The Reserve Bank of Australia has kept the official cash rate steady for a 10th straight meeting and signalled it won’t be in any rush to join offshore banks in moving towards near-term interest rate hikes.

Board members left the overnight cash rate at 1.5 per cent, where it’s been since last August, as was forecast by markets.

In recent months, Australia’s big four banks, along with a number of smaller lending institutions, have regularly raised rates, particularly for interest-only borrowers, effectively tightening monetary policy despite the central bank’s caution. Household debt, new figures show, is at a record high.

Treasurer Scott Morrison said on Monday that he was confident this year’s APRA crackdown on interest-only loans to property investors would ensure a “safe landing” by encouraging households to reduce their overall debt levels.

The dollar fell sharply after the board’s statement was published after it dashed expectations among some traders that they would join the Bank of England and Bank of Canada’s recent shift towards a more hawkish stance.

Instead, the Reserve Bank produced a near carbon copy of the June statement, noting that consumption remains “subdued” because of low wages growth and high levels of household debt.
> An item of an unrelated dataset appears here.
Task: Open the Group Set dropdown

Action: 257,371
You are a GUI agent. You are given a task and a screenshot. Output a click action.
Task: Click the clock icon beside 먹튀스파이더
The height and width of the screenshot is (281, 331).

The bank also noted that global inflation rates have decline recently in response to falling oil prices, and that wage growth was subdued in “most countries, as does core inflation”.

On the more optimistic front, the Reserve Bank said that it expects the economy to “strengthen gradually” and repeated that a rising Australian dollar wouldn’t be helpfull.

The wait-and-see tone of the statement saw the exchange rate fall to US76.32¢ from US76.77¢.

In a repeat of the June statement, the Reserve Bank noted that the housing market varies around the country, but that the stronger markets are showing signs of easing.

“Growth in housing debt has outpaced the slow growth in household incomes,” it reiterated.

“The recent supervisory measures should help address the risks associated with high and rising levels of household indebtedness. Lenders have also announced increases in mortgage rates for investor and interest-only loans.”